POACHED EGG WITH SPRING ASPARAGUS
Find out how to cook perfectly poached eggs every time!
This is a quick and easy change to your traditional poached egg recipe. I used asparagus for this recipe, but you can choose any vegetable like broccolini or sweet potatoes.
INGREDIENTS:
2 large eggs, free-run
4 thin slices of smoked salmon
12 asparagus spears
4 fresh basil leaves, chopped
juice from half a lemon
1 tbsp preserved lemon rind, finely chopped**
1 tbsp olive oil
2 garlic cloves, chopped
sea salt and black pepper
METHOD:
Wash the asparagus and trim the bottoms by snapping them at the end. This will eliminate the most fibrous part of the stem
Bring a medium size pan to medium heat and add the olive oil, garlic, asparagus spears and half of the chopped basil
Sauté for 5-8 minutes or until the asparagus starts to soften but can still hold its shape
Add the lemon juice at the last minute of cooking
While the asparagus is cooking, you can start to prep your poached eggs
Cooking the perfect poached egg
Make sure your eggs are farm fresh! This is the most important part to remember as fresh eggs will hold together better
Bring a large pot of water to a boil and then reduce to a simmer. You want to see just a few bubbles forming on the bottom of the pot
Add 1 tbsp of apple cider vinegar
Crack the egg into a fine mesh sieve over a bowl to remove the extra thin whites.

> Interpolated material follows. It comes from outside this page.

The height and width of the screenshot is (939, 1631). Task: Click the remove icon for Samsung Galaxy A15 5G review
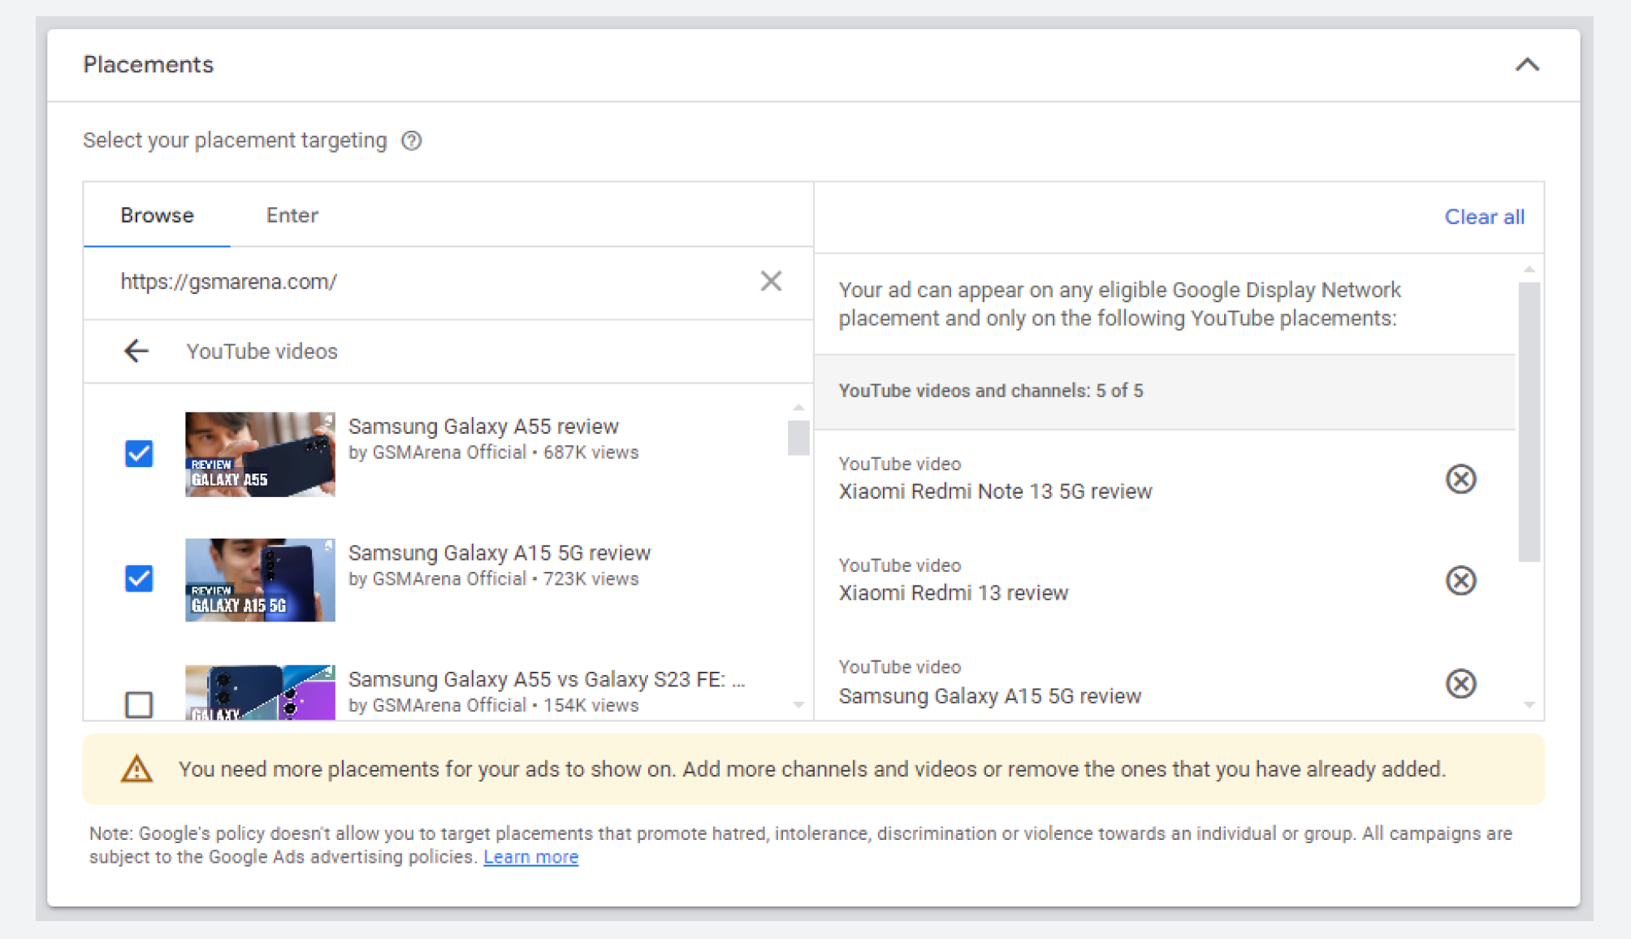[x=1463, y=683]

This reduces the amount of extra egg whites that might float around in the pot
Create a gentle swirl in the water and pour the egg into the middle of the swirl
Set your timer for 3 minutes
Remove the egg with a slotted spoon and make sure there is no extra water in the spoon
Place the poached egg on a paper towel to dab any extra water
Putting it all together
Place the garlic roasted asparagus on the plate
Add smoked salmon on the asparagus
Place the perfectly cooked poached egg over top of the salmon
Sprinkle with the rest of the basil, preserved lemons, salt and pepper
** If you do not have preserved lemons you can use the zest of 1 lemon.